■ Task instructions: Once you reach the line that holds "Task: Open the 会员 menu item" in the listing below, output it and every line after it through the line that holds "Image resolution: width=1366", word for word.

■ Material for this task:
--- START ---
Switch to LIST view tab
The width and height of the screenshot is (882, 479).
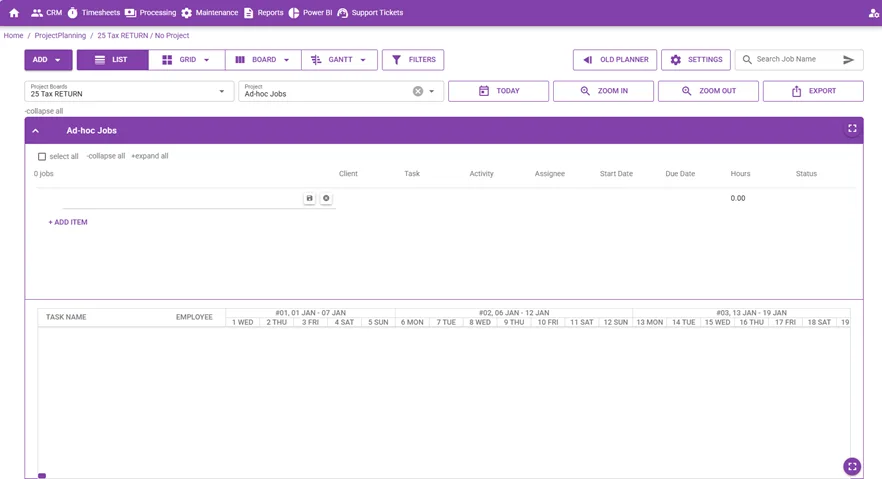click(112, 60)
--- END ---
--- START ---
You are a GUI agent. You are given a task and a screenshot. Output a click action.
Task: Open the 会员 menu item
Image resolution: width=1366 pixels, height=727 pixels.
--- END ---
■ Answer for this exercise:
Task: Open the 会员 menu item
Image resolution: width=1366 pixels, height=727 pixels.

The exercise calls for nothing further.